Ever since her 2008 debut, Alas, I Cannot Swim, Laura Marling has been praised for her striking vocals, verbose and evocative songwriting and impressive guitar work. It’s an equation that has led critics and fans alike to take pause and remark on just how well beyond her years Marling is at only 25.

With that precedent established during the early stages of Marling’s young career seven years and four albums ago, it’s uncanny how she’s managed to nevertheless build upon the already incredibly sturdy foundation of her exceptional brand of indie-folk. However, it makes Marling’s evolution a nuanced one. As a result, it may be difficult to parse out, but the British singer-songwriter’s 2013 full-length, Once I Was an Eagle, was a turning point in Marling’s catalog. It found her more fiercely independent than before, announcing herself as the hunter; the eagle.

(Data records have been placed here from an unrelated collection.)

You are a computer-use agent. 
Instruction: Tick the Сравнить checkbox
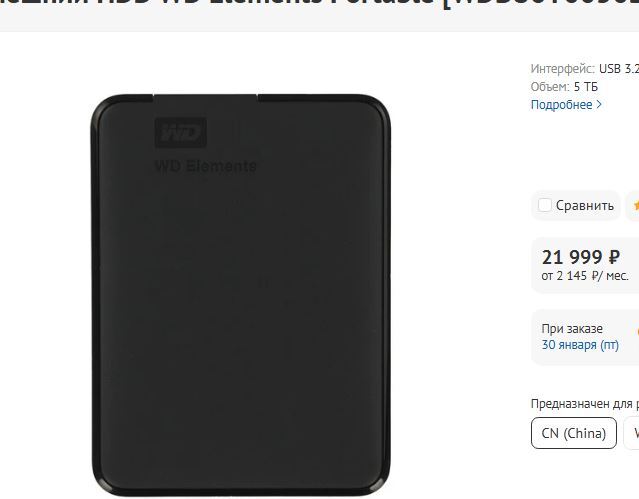coord(544,205)
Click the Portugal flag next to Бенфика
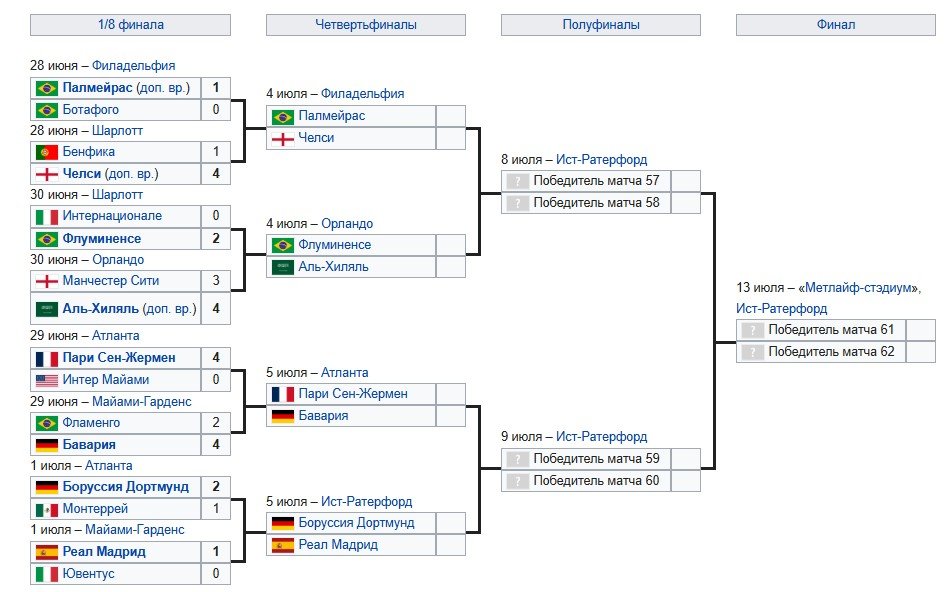 (x=47, y=152)
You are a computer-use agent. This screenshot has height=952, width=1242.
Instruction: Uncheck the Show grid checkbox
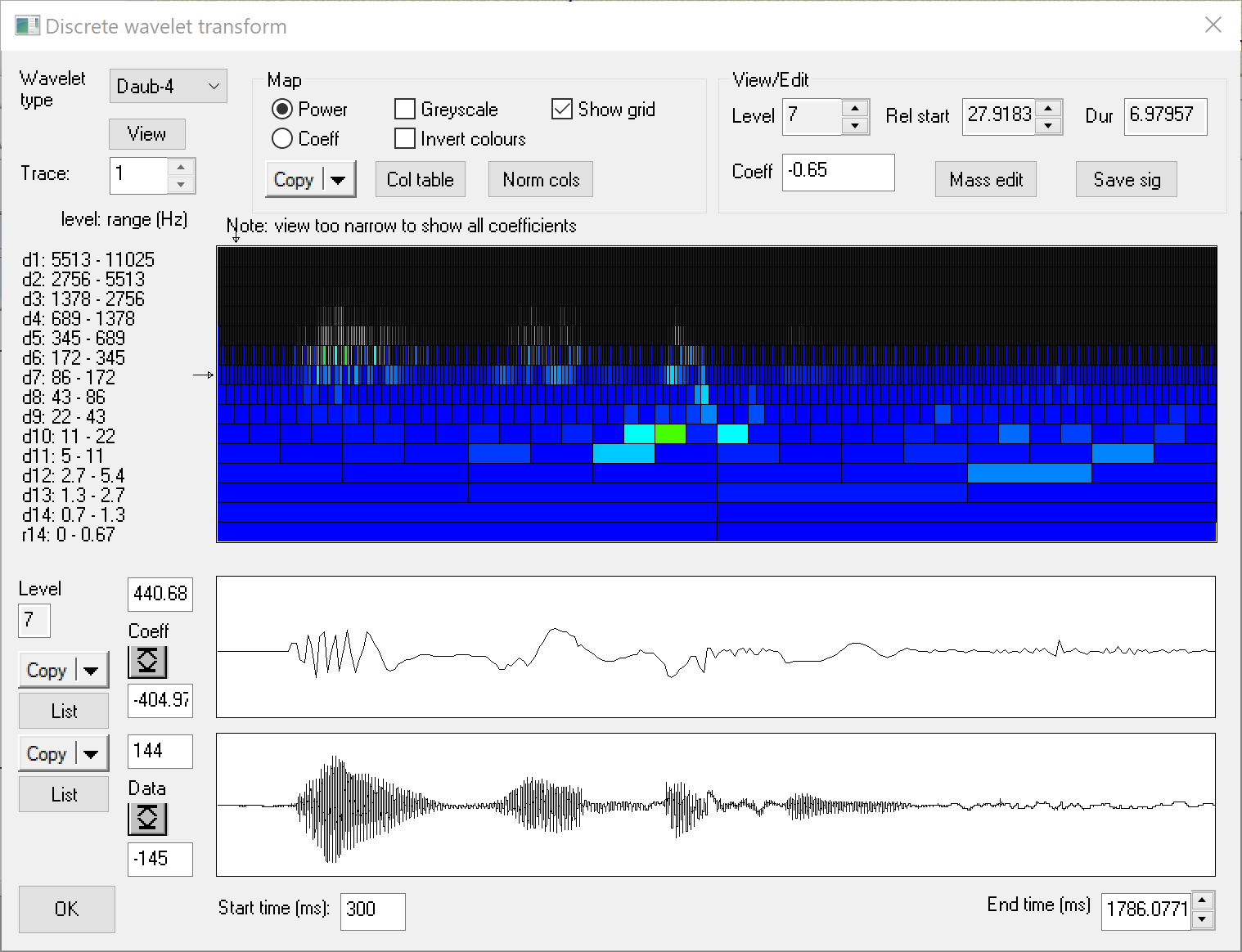(562, 109)
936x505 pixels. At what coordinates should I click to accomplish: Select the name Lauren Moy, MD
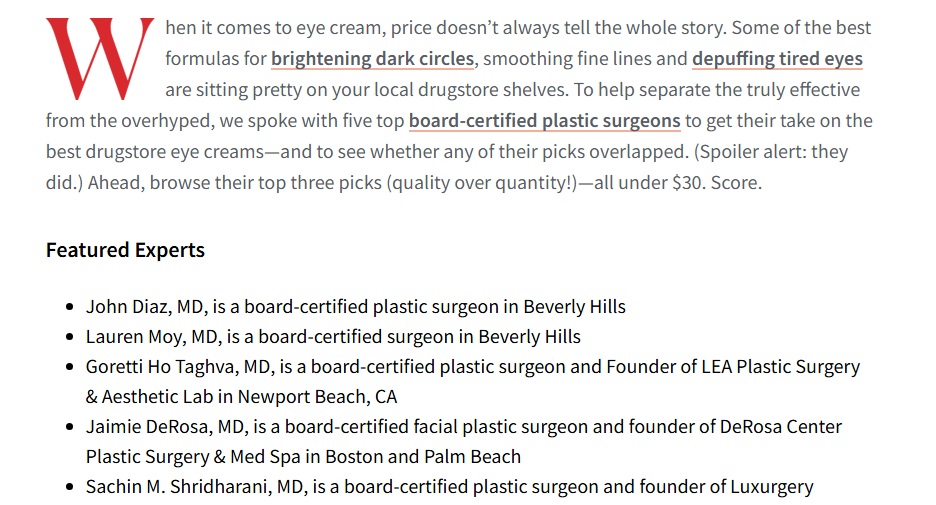coord(150,337)
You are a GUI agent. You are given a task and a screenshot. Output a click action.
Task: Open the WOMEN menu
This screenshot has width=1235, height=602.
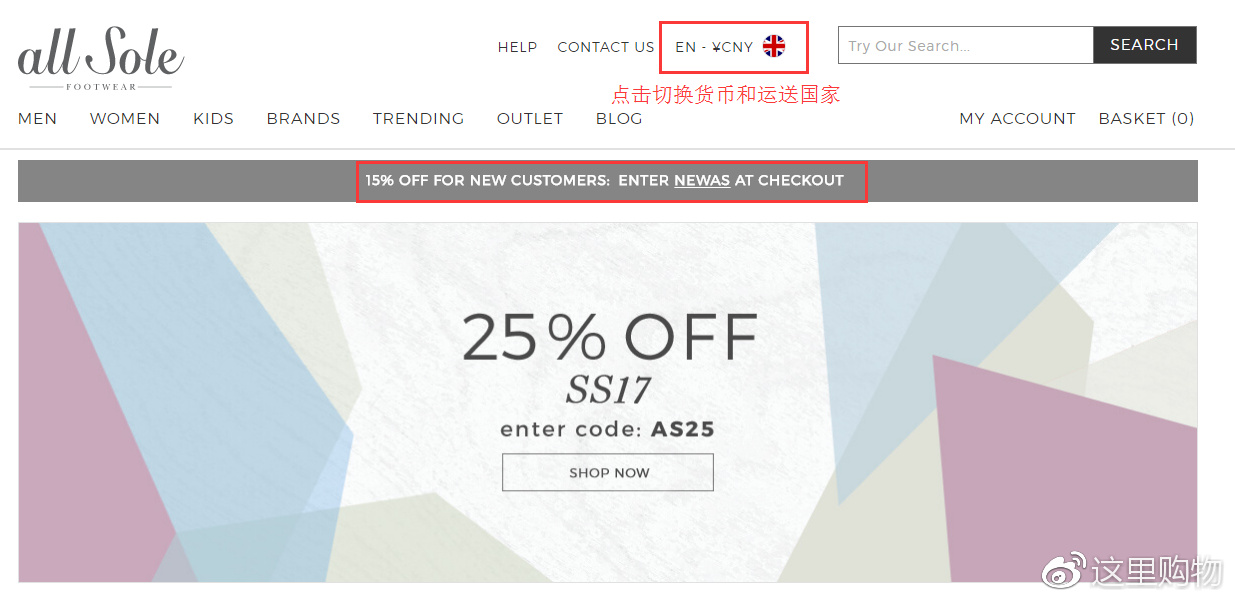tap(125, 118)
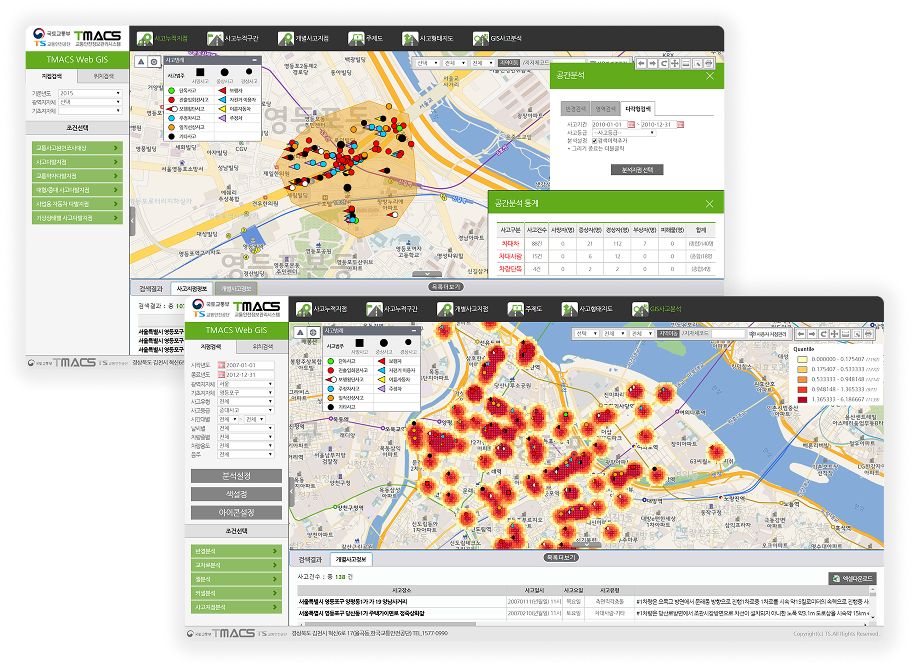Download results with 엑셀다운로드 button

click(852, 578)
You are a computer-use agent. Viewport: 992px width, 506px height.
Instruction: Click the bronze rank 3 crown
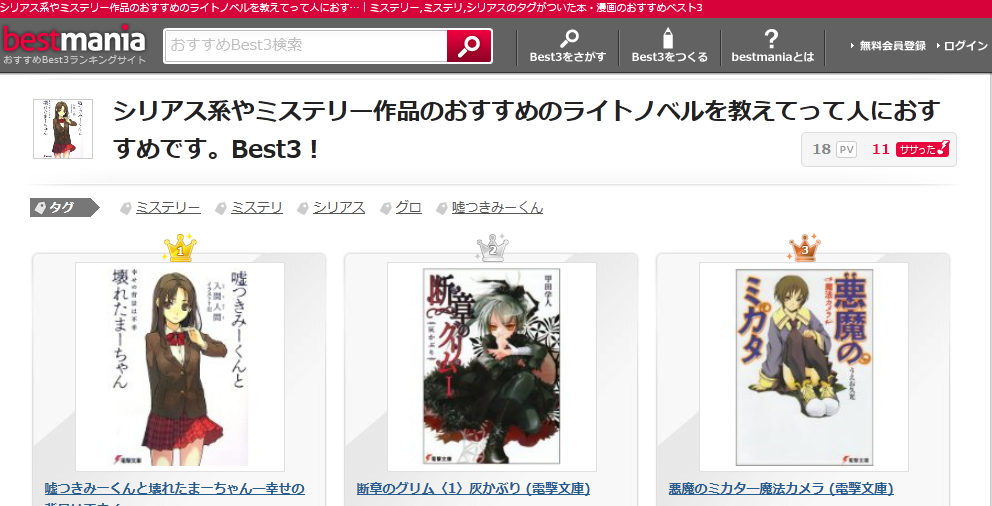pos(804,248)
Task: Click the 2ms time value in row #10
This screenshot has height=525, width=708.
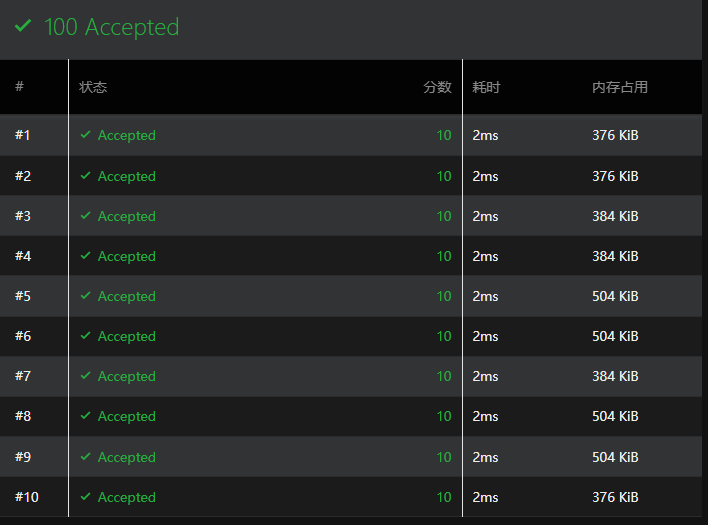Action: [x=485, y=497]
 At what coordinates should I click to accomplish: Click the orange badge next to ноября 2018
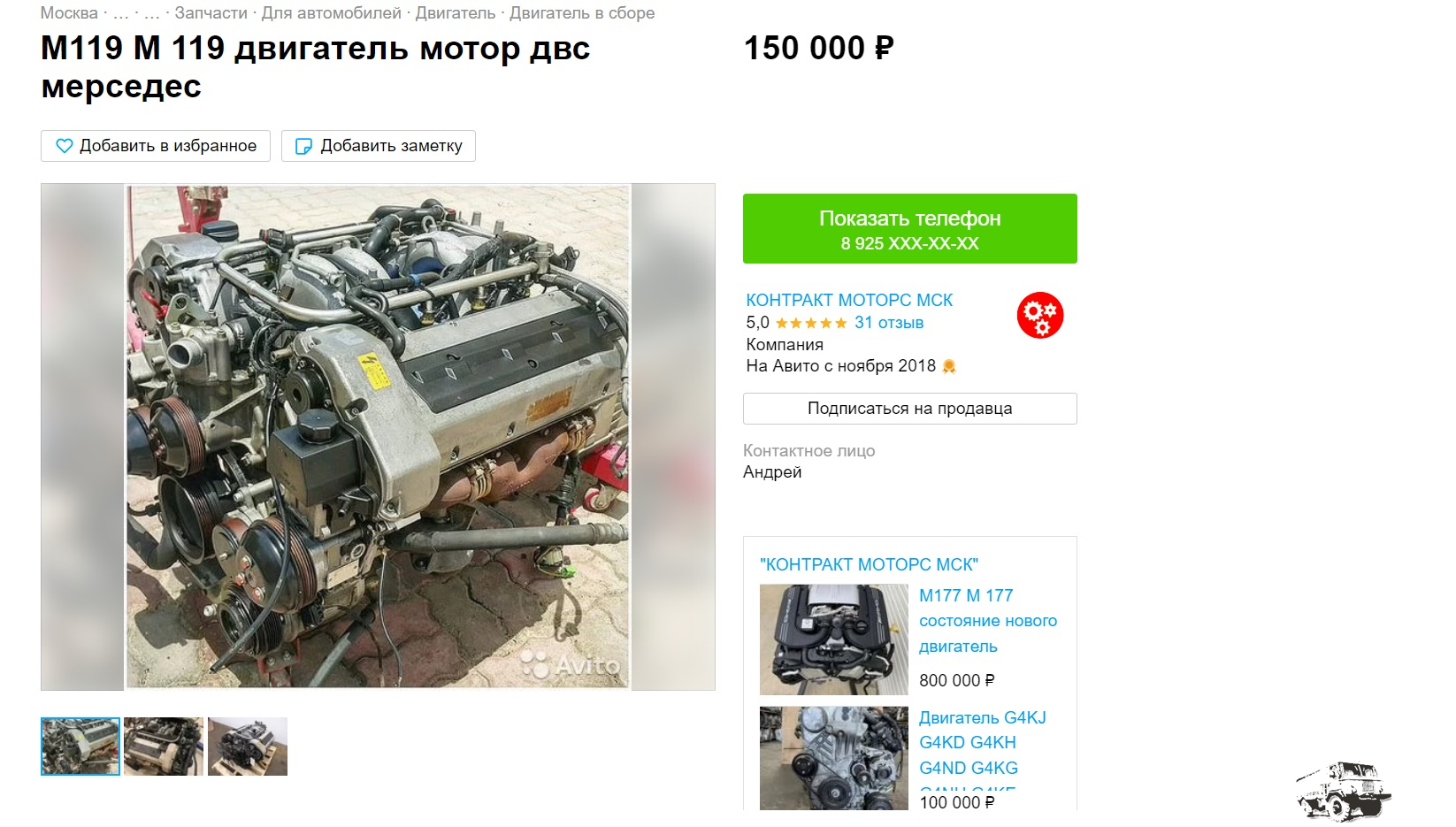pyautogui.click(x=949, y=366)
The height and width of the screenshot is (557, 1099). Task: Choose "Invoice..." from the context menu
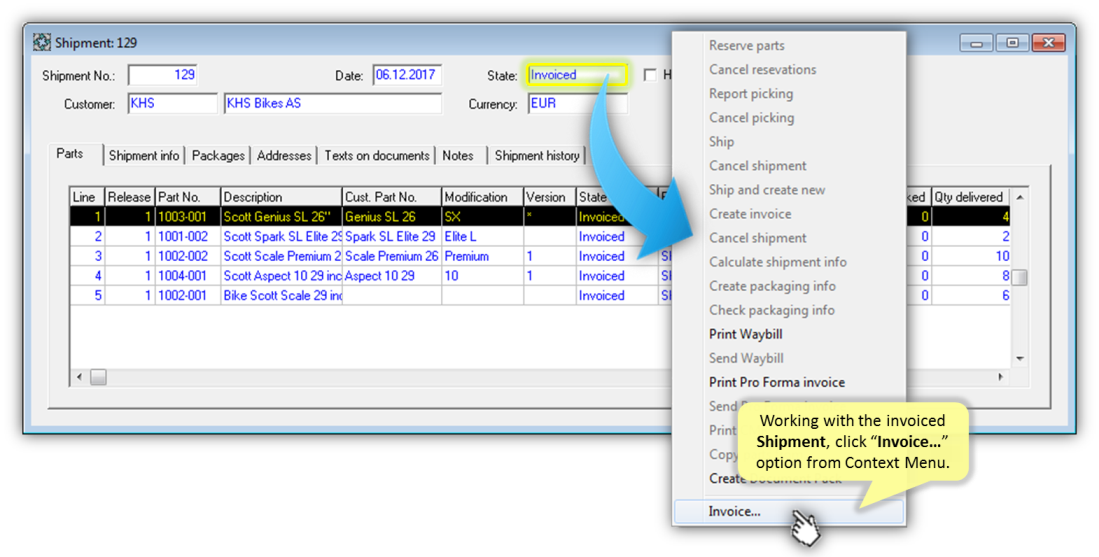[735, 511]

So, where was she to go from there? Maybe that will always be the wall Marling faces after concluding another highly-acclaimed album -- just as it is for many artists. Even Marling admitted that she scrapped a first draft to an Eagle follow-up, deciding it was merely continuation of the 2013 LP rather than a progression.

With Short Movie, Marling manages to resolve those concerns and responds with a new collection of 13 powerfully confident songs. Many will chalk up Short Movie’s departure to the singer’s adoption of an electric guitar. It’s certainly a contributing factor exhibited on the LP’s lead track, “Warrior,” which builds a kind of atmospheric white noise that allows Marling’s vocals to sink into the sometimes dissonant background, while “False Hope”’s plugged-in instrumentation seems to give Marling’s delivery a subtle grit when she almost challengingly sneers, “Is it still okay that I don’t know how to be alone?”

But an electric guitar is only a small part of Short Movie’s story. Even Marling noted prior to the album’s arrival that though the guitar transformed her “perspective on music,” she plays it very much the way she does her trusty acoustic. It adds dynamism and power, but it’s not the only thing affording Marling’s growth on her fifth full-length.

She’s once again honed in on and refined her singular voice as an artist. She still mines the inspiration that has fueled past works -- namely her wariness of relationships, commitment and romance. For that, “Strange” is an exceptional example of Marling’s head-on candidness as she addresses a married lover: “But should you fall in love with me / Your love becomes my responsibility / And I can never do you wrong / Do you know how hard that is?”

But Marling also draws from her time spent living in L.A. following the release of Once I Was an Eagle.

“I think a lot of this record is about feeling -- not consciously, but in retrospect -- desperately lost in translation [living in Los Angeles],” she said. “I had an old mentor, an American chap, who kept saying to me, ‘It’s a short movie, man,’ which I thought was quite funny, so there are lots of Americanisms like that in it.”

And with that comes the new album’s titular track on which Marling sings, “Who do you think you are? / Just a girl that can play guitar.” That’s it -- it’s a simple but self-assured declaration and thesis statement. But that’s also the point: “It’s a short f---ing movie, man.” You only get so much time to speak your piece, and to Marling's credit, she's has spent hers building a catalog that delivers increasingly potent moments of self-reflection and awareness.